-- Start Text block --
Suppose a noun N has n word senses in WordNet. We look for sense(N, k), 1 <= k <= n, which is the intended meaning of the noun object N in a verb context V. The algorithm attempts to disambiguate a given noun in eight ways by going through eight steps. If any step succeeds, the remaining ones are skipped. We try to apply heuristic rules 4 and 5 only after rules 1-3 have failed, since these two are more ad hoc than the first three. We believe, however, that senses found using HR4 are good candidates (CF = 0.9), and therefore we might apply HR4 before steps 3-6[5]. Furthermore, since HR5 may give a CF as high as 0.9, it could also be applied before STEP 3; on the other hand, even if it succeeds, CF maybe as low as 0.5. In an enhanced version of our algorithm, successful application of HR5 would not short-circuit the remaining steps: the rule would be tried early, but its outcome accepted only after all steps with higher CFs have failed.

STEP 1: Search for N in WordNet. If N only has one sense, sense(N, 1), the meaning of N in the verb context V is sense(N, 1). The confidence in this result is 1.0.

For example, let N = income. It has one sense in WordNet, denoted sense(income, 1): "financial gain". The meaning of income in any context is sense(income, 1).

STEP 2: Find a verb-object pair (V, N') in the parsed text such that N' is synonymous or hyponymous with sense(N, k). The meaning of N in the verb context V is sense(N, k). This step corresponds to HR1 with levels 1-2 semantic similarity. The confidence in this result is 0.9.

For example, let N = contribution and V = make. contribution has 5 senses in WordNet. The verb-object pair make donation can be found in the text and donation is synonymous with sense(contribution, 3): "an amount of money contributed". Thus, the meaning of contribution in the verb context make is sense(contribution, 3).

STEP 3: The same as STEP 2, but with a sibling relationship instead of synonymy or hyponymy between N' and sense(N, k). This step corresponds to HR1 with level 3 semantic similarity. The confidence in the result is 0.8.

For example, suppose that N = credit and V = transfer. credit has 8 senses in WordNet. The verb-object pair transfer amount occurs in the text and amount is a sibling of sense(credit, 1): "money available for a client to borrow". The meaning of credit in the context transfer is sense(credit, 1).

STEP 4: Find in the parsed text a verb-object pair (V', N) in which V' is in a synonymy, hyponymy or sibling relationship with V, and N has already been disambiguated in context V'. Suppose the sense selected is sense(N, k). The meaning of N in the verb context V is also sense(N, k). This step corresponds to HR2. The confidence in this result is 0.7.

For example, take N = contribution and V = change. contribution has 5 senses in WordNet. The verb-object pair make contribution appears in the text and change is a hypernym of make. The meaning of contribution in the context make has already been established--it is sense(contribution, 3) from the example in STEP 2. Therefore, the meaning of contribution in the verb context change is also sense(contribution, 3).
-- End Text block --
-- Start Entries --
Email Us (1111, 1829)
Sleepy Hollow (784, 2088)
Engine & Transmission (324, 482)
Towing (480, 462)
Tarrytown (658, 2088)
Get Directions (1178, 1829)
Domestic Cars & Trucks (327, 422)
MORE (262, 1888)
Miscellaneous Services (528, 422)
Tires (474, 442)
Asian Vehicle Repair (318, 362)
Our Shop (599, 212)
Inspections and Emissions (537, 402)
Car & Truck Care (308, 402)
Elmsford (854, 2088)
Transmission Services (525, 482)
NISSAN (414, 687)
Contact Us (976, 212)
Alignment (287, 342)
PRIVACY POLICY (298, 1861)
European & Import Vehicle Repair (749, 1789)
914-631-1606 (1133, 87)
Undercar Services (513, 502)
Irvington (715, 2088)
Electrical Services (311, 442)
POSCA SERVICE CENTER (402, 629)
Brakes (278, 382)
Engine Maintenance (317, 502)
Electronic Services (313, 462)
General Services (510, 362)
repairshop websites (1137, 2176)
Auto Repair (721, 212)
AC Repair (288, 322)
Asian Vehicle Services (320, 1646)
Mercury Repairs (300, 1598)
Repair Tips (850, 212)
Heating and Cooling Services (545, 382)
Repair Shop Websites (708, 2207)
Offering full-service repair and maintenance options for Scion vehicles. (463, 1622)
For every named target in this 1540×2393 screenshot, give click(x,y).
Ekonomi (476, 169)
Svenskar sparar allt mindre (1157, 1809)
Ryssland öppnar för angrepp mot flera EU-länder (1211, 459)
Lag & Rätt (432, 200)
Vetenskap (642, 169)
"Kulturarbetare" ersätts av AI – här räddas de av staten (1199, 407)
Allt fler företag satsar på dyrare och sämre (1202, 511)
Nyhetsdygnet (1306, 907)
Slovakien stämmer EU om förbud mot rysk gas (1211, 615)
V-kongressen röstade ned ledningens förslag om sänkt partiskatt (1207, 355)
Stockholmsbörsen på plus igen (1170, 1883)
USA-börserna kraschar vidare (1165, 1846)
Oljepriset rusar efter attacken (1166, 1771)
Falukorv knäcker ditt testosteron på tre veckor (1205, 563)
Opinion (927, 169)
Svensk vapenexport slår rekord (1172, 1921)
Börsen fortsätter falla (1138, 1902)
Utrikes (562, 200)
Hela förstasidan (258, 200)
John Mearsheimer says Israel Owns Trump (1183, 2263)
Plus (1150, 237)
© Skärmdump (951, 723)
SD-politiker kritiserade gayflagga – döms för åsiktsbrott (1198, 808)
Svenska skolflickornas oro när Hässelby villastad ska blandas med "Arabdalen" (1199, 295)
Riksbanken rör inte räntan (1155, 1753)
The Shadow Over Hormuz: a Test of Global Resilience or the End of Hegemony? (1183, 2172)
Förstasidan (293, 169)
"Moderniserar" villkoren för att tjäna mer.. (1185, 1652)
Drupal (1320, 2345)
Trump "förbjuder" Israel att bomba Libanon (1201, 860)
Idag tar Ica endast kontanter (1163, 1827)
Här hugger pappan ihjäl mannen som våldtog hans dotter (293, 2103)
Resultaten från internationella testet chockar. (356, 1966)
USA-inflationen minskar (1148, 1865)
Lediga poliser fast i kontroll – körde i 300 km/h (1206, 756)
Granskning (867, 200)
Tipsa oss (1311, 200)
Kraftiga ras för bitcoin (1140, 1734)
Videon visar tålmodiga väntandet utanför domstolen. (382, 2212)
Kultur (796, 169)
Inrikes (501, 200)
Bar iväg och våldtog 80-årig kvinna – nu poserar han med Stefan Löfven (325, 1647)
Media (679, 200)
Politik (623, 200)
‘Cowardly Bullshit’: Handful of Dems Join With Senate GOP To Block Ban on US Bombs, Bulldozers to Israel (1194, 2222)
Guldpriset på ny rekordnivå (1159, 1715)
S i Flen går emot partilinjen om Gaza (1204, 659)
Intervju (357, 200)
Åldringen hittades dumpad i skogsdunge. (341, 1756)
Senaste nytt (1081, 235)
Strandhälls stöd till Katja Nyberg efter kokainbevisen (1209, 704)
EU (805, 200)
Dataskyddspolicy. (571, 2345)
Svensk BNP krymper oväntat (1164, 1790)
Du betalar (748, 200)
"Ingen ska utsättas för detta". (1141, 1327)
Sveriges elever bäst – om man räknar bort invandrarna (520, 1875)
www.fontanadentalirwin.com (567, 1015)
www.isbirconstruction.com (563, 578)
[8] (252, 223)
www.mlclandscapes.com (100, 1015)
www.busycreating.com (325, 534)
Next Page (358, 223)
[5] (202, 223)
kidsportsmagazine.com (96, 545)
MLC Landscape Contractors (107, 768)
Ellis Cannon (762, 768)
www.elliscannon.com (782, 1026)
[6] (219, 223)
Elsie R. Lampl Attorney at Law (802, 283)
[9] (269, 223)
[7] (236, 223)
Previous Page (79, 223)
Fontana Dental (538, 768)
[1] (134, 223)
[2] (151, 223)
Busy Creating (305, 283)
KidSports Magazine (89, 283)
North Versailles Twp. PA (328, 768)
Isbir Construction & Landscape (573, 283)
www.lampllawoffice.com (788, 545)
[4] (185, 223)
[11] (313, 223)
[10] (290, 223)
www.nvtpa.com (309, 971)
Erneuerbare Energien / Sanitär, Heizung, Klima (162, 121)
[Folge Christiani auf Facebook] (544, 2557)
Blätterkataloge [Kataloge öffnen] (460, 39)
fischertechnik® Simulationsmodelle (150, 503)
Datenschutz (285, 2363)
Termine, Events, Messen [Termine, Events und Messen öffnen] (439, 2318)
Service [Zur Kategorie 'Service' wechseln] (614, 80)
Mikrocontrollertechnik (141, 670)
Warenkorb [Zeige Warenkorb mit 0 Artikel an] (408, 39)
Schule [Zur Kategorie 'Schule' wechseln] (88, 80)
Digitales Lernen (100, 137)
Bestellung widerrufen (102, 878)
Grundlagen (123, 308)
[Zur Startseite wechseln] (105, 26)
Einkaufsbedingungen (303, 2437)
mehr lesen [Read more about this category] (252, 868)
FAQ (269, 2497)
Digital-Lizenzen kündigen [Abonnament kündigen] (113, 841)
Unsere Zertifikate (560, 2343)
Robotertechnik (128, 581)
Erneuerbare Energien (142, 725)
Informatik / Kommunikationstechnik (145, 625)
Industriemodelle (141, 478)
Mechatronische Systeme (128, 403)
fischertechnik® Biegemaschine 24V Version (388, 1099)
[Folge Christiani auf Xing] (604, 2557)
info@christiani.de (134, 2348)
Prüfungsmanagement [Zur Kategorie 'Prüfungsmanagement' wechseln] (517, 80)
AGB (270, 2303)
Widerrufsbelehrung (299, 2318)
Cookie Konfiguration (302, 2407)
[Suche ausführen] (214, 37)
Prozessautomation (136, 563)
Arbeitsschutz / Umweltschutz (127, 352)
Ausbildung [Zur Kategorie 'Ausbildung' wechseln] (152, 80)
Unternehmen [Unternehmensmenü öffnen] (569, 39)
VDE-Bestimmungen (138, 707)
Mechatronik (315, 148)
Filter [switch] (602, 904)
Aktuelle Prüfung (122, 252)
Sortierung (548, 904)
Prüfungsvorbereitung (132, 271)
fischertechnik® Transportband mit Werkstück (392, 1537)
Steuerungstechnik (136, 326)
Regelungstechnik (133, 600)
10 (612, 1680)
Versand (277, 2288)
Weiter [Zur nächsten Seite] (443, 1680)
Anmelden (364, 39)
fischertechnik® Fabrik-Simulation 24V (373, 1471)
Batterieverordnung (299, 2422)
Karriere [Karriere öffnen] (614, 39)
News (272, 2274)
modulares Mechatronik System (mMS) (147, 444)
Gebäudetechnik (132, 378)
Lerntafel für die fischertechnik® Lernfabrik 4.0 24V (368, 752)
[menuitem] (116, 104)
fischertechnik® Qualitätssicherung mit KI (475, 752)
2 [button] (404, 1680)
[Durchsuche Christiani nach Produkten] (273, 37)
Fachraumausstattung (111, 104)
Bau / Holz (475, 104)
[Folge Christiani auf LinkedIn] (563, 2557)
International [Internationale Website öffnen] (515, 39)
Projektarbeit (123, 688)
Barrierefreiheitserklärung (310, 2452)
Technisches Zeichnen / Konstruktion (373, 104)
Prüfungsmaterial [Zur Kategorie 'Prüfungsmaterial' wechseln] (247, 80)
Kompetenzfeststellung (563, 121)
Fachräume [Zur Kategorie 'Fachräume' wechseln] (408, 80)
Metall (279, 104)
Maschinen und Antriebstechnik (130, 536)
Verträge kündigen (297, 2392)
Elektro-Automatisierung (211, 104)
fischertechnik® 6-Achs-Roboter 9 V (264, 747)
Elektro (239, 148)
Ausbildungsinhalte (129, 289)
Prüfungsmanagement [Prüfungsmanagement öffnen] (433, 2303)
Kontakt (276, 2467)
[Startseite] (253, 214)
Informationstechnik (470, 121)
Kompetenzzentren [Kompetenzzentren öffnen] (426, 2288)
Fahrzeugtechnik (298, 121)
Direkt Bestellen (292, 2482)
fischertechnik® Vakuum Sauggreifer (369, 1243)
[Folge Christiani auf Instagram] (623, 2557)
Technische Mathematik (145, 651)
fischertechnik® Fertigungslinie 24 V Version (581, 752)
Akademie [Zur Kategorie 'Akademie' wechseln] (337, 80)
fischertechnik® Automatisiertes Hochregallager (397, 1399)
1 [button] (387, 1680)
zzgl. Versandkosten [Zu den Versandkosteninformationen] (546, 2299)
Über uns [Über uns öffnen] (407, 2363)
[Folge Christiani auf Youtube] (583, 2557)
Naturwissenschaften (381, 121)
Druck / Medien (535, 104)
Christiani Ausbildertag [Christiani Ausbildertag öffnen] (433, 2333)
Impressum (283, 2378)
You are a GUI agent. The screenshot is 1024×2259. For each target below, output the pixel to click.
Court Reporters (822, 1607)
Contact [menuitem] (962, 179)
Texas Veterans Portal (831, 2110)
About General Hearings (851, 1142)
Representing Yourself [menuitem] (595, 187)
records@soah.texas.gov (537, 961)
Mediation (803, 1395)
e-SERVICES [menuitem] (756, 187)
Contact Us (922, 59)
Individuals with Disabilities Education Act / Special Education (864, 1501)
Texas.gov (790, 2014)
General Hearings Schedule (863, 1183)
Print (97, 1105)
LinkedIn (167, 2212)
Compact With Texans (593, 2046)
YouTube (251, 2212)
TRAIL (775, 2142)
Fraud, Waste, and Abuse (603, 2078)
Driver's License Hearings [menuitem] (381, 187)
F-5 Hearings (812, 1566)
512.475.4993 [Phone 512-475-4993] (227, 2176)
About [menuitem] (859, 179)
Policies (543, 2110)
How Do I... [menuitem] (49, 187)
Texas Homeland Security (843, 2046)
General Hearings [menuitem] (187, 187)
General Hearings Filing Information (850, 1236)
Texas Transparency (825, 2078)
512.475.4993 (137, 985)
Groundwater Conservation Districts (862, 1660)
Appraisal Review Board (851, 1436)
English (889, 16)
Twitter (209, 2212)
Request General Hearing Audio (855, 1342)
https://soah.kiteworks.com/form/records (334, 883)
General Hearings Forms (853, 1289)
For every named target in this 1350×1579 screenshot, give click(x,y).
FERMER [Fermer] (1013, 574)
-- End Entries --
◆ Problems ◆
- a) Format the entries as a JSON list of strings, one string per line with blank lines omitted, starting at the first entry and ending at the line that contains "Car & Truck Care (308, 402)".
- b) Resume the text on disambiguating nouns with WordNet, picking up after its final sentence.

◆ Answers provided ◆
- a)
[
  "Email Us (1111, 1829)",
  "Sleepy Hollow (784, 2088)",
  "Engine & Transmission (324, 482)",
  "Towing (480, 462)",
  "Tarrytown (658, 2088)",
  "Get Directions (1178, 1829)",
  "Domestic Cars & Trucks (327, 422)",
  "MORE (262, 1888)",
  "Miscellaneous Services (528, 422)",
  "Tires (474, 442)",
  "Asian Vehicle Repair (318, 362)",
  "Our Shop (599, 212)",
  "Inspections and Emissions (537, 402)",
  "Car & Truck Care (308, 402)"
]

- b)
STEP 5: Find in the parsed text a verb-object pair (V', N') in which V' is in a synonymy, hyponymy or sibling relationship with V and N' is synonymous or hyponymous with sense(N, k). The meaning of N in the verb context V is sense(N, k). This step corresponds to HR3 with levels 1-2 semantic similarity between nouns. The confidence in this result is 0.6.

For example, suppose N = deduction and V = calculate. deduction has 6 senses in WordNet. The text contains the verb-object pair subtract allowance. subtract is a hyponym of calculate and allowance is a hypernym of sense(deduction, 2): "an amount or percentage deducted". So, the meaning of deduction in the verb context calculate is sense(deduction, 2).

STEP 6: The same as STEP 5, but with a sibling relationship instead of synonymy or hyponymy between N' and sense(N, k). This step corresponds to HR3 with level 3 semantic similarity between nouns. The confidence in the result is 0.5.

For example, N = investment and V = list. investment has 3 senses in WordNet. The verb-object pair enter credit can be found in the text. enter is a sibling of list and credit is a sibling of sense(investment, 1): "any valuable or useful possession". The meaning of investment in the context list is, therefore, sense(investment 1).

STEP 7: Find in the parsed text the structure "such as N'" following the verb-object pair (V, N). Let N' be synonymous or hyponymous with sense(N, k). The meaning of N in the verb context V is sense(N, k). This step corresponds to HR4. The confidence in this result is 0.9.

For example, suppose N = property and V = sell. property has 5 senses in WordNet. The structure "such as real estate" appears in the text after "sell property" (that is, we have "... sell property, such as real estate ..." ) and the object real_estate is hyponymous with sense(property, 1): "any tangible possession that is owned by someone". The meaning of property in the verb context sell is sense(property, 1).

STEP 8: Find in the parsed text a coordinate verb phrase structure "V and V'" or "V or V'" whose noun object is N. Assume that sense(N, k) of N in context V' has already been picked. The meaning of N in the verb context V is also sense(N, k). This step corresponds to HR5. The confidence in this result is the same as for the verb context V'.

For example, suppose that N = property and V = dispose_of. property has 5 senses in WordNet. In the text, we find the structure "... dispose of or sell property ...". The meaning of its object property in the verb context sell has already been established. It is sense(property, 1) with CF = 0.9--see the example in STEP 7. The meaning of property in the verb context dispose_of is also sense(property, 1). The confidence in this result is also 0.9.

5. Evaluation

The WSD algorithm has been implemented in Prolog and tested on a section of the Canadian Income Tax Guide using WordNet version 1.5. In this text with 1797 sentences there are 593 different verb-object pairs. 173 different nouns serve as objects, so there are more than three verb contexts on average. Our tests were run on a sample of 71 noun objects with three or more verb contexts--416 contexts in all. Among these, 63 nouns appearing in 378 noun-verb pairs have more than one sense in WordNet.

We have carried out a post hoc evaluation of the results, based on a manual rating of the noun-verb pairs produced by WordNet. The procedure is described later in this section. Clearly, manual rating is subjective, because it reflects the linguistic knowledge of the rater. Such assessment is, however, accepted in the literature and has been used to evaluate other disambiguation methods. In order to diminish subjectivity, four people rated the sample independently.

The WSD algorithms may produce the following types of results:

One correct answer--one reasonable meaning of the noun object (preferred by the human raters) has been selected by the WSD algorithm.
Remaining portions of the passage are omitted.